We have been helping one of our clients moves their massive collectionof audio and video media to S3 over the last few weeks. After most of
the files were in place, we saw that our usage reports on for one of the
buckets was reporting much higher usage than expected. We ran some CSV
usage report dumps to try to get a better idea of what was going on, but
found ourselves wanting more details. For example:
- Who are the biggest consumers of our media? (IP Addresses)
- What are the most frequently downloaded files?
- Are there any patterns suggesting that we are having our content
scraped by bots or malicious users?
- How do the top N users compare to the average user in resource consumption.
Enter: Bucket Logging
One of S3’s many useful features includes Server Access Logging. The
basic idea is that you go to the bucket you’d like to log, enable bucket
logging, and tell S3 where to dump the logs. You then end up with a
bunch of log keys that are in a format that resembles something you’d
get from Apache or Nginx. We ran some quick and dirty scripts against a
few day’s worth of data, but quickly found ourselves wanting to be able
to form more specific queries on the fly without having to maintain a
bunch of utility scripts. We also needed to prepare for the scenario
where we need to automatically block users that were consuming
disproportionately large amounts of bandwidth.
Tamarin screeches its way into existence
The answer for us ended up being to write an S3 access log parser with
pyparsing, dumping the results into a Django model. We did the
necessary leg work to get the parser working, and tossed this up on
GitHub as Tamarin. Complete documentation may be found here.

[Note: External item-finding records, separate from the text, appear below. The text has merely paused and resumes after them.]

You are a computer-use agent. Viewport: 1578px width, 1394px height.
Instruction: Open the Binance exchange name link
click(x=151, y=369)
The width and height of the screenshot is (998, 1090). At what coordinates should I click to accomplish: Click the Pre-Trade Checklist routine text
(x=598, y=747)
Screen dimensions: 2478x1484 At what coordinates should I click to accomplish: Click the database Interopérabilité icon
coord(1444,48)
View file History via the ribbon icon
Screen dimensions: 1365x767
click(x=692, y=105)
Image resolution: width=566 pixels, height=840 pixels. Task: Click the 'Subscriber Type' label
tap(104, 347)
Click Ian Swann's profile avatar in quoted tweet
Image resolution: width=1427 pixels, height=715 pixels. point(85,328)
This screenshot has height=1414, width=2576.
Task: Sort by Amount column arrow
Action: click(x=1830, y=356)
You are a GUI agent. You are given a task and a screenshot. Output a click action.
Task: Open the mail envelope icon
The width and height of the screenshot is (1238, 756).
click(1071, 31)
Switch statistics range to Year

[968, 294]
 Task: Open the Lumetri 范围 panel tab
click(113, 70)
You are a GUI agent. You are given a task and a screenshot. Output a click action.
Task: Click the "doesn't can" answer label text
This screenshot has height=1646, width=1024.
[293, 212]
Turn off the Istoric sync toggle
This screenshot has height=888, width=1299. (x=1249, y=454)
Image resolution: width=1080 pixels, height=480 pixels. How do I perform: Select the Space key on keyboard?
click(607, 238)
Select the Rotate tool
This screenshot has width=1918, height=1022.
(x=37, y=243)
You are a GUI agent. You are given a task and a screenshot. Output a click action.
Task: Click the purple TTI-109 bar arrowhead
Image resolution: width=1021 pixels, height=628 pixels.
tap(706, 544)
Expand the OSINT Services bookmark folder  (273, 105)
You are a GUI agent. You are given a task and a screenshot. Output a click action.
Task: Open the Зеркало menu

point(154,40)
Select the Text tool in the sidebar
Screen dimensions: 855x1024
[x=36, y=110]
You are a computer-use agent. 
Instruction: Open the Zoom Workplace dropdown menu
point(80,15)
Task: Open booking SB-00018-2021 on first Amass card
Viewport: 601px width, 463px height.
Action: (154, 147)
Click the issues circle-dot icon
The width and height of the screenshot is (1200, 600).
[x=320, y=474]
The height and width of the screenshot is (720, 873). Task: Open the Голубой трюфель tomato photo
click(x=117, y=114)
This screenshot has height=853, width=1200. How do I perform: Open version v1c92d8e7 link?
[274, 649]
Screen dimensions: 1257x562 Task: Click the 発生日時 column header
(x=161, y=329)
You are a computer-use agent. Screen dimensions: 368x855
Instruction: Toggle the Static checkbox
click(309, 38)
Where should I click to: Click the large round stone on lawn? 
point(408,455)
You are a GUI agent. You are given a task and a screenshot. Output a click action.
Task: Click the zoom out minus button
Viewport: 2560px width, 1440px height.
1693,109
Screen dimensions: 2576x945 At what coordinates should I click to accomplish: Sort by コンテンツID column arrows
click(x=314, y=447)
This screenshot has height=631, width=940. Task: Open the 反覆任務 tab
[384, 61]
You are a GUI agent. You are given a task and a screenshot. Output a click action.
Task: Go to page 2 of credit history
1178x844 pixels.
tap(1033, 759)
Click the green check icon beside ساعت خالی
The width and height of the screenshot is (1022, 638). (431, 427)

Tamarin contains no real analytical tools itself, it is just a parser,
two Django models, and a log puller (retrieves S3 log keys and tosses
them at the parser). Our analytical needs are going to be different than
the next person’s, and we like to keep apps like this as focused as
possible. We very well may release apps in the future that leverage
Tamarin for things like the automated blocking of bandwidth hogs we
mentioned, or apps that plot out pretty graphs. However, these are best
left up to other apps so Tamarin can be light, simple, and easy to tweak
as needed.
Going back to our customer with higher-than-expected bandwidth usage, we
ended up finding that aside from a few bots from Nigeria and Canada,
usage patterns were pretty normal. The media that was uploaded into that
bucket was never tracked for bandwidth usage on the old setup, so the
high numbers were actually legitimate. With this in mind, we were able
to go back to our client and present concrete evidence that they simply
had a lot more traffic than previously imagined.